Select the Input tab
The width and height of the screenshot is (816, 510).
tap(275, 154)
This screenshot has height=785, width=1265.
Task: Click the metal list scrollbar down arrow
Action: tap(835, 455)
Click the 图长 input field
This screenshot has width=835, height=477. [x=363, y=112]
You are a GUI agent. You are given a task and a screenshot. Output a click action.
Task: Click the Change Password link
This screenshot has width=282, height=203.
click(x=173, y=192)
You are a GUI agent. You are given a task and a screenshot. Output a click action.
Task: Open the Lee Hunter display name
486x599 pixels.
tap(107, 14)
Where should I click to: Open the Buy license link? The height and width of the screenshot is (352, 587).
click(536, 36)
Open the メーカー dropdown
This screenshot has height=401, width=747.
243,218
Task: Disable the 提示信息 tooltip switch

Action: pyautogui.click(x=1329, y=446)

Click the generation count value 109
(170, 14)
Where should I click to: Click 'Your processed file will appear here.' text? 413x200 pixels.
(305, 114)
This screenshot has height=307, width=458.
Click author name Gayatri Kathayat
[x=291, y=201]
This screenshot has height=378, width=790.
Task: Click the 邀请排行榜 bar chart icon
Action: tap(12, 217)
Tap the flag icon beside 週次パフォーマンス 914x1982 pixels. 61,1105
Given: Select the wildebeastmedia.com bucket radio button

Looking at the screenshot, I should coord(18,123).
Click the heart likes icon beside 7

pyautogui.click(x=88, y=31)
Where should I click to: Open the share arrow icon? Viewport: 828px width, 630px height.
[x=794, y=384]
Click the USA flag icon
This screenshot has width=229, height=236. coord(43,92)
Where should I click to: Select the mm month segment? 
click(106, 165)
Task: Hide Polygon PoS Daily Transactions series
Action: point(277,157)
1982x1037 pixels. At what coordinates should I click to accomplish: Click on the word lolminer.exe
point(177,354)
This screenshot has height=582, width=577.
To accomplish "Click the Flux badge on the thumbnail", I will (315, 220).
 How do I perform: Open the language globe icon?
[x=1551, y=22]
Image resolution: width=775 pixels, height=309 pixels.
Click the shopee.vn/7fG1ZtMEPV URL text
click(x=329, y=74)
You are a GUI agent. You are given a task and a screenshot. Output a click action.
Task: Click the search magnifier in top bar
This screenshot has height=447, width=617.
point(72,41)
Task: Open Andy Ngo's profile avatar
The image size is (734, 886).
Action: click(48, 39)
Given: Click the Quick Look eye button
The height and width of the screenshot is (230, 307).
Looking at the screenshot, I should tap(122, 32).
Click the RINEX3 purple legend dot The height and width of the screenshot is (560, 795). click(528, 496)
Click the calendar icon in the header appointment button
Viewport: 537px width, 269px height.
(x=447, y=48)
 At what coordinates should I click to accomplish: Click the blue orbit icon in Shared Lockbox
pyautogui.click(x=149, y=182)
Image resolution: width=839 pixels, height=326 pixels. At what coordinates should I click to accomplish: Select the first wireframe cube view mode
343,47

****************************************

What this task involves - Give back every line of the data above exactly as written.

Written solution -
Select the Input tab
The width and height of the screenshot is (816, 510).
tap(275, 154)
This screenshot has height=785, width=1265.
Task: Click the metal list scrollbar down arrow
Action: tap(835, 455)
Click the 图长 input field
This screenshot has width=835, height=477. [x=363, y=112]
You are a GUI agent. You are given a task and a screenshot. Output a click action.
Task: Click the Change Password link
This screenshot has width=282, height=203.
click(x=173, y=192)
You are a GUI agent. You are given a task and a screenshot. Output a click action.
Task: Open the Lee Hunter display name
486x599 pixels.
tap(107, 14)
Where should I click to: Open the Buy license link? The height and width of the screenshot is (352, 587).
click(536, 36)
Open the メーカー dropdown
This screenshot has height=401, width=747.
243,218
Task: Disable the 提示信息 tooltip switch

Action: pyautogui.click(x=1329, y=446)

Click the generation count value 109
(170, 14)
Where should I click to: Click 'Your processed file will appear here.' text? 413x200 pixels.
(305, 114)
This screenshot has height=307, width=458.
Click author name Gayatri Kathayat
[x=291, y=201]
This screenshot has height=378, width=790.
Task: Click the 邀请排行榜 bar chart icon
Action: tap(12, 217)
Tap the flag icon beside 週次パフォーマンス 914x1982 pixels. 61,1105
Given: Select the wildebeastmedia.com bucket radio button

Looking at the screenshot, I should coord(18,123).
Click the heart likes icon beside 7

pyautogui.click(x=88, y=31)
Where should I click to: Open the share arrow icon? Viewport: 828px width, 630px height.
[x=794, y=384]
Click the USA flag icon
This screenshot has width=229, height=236. coord(43,92)
Where should I click to: Select the mm month segment? 
click(106, 165)
Task: Hide Polygon PoS Daily Transactions series
Action: point(277,157)
1982x1037 pixels. At what coordinates should I click to accomplish: Click on the word lolminer.exe
point(177,354)
This screenshot has height=582, width=577.
To accomplish "Click the Flux badge on the thumbnail", I will (315, 220).
 How do I perform: Open the language globe icon?
[x=1551, y=22]
Image resolution: width=775 pixels, height=309 pixels.
Click the shopee.vn/7fG1ZtMEPV URL text
click(x=329, y=74)
You are a GUI agent. You are given a task and a screenshot. Output a click action.
Task: Click the search magnifier in top bar
This screenshot has height=447, width=617.
point(72,41)
Task: Open Andy Ngo's profile avatar
The image size is (734, 886).
Action: click(48, 39)
Given: Click the Quick Look eye button
The height and width of the screenshot is (230, 307).
Looking at the screenshot, I should tap(122, 32).
Click the RINEX3 purple legend dot The height and width of the screenshot is (560, 795). click(528, 496)
Click the calendar icon in the header appointment button
Viewport: 537px width, 269px height.
(x=447, y=48)
 At what coordinates should I click to accomplish: Click the blue orbit icon in Shared Lockbox
pyautogui.click(x=149, y=182)
Image resolution: width=839 pixels, height=326 pixels. At what coordinates should I click to accomplish: Select the first wireframe cube view mode
343,47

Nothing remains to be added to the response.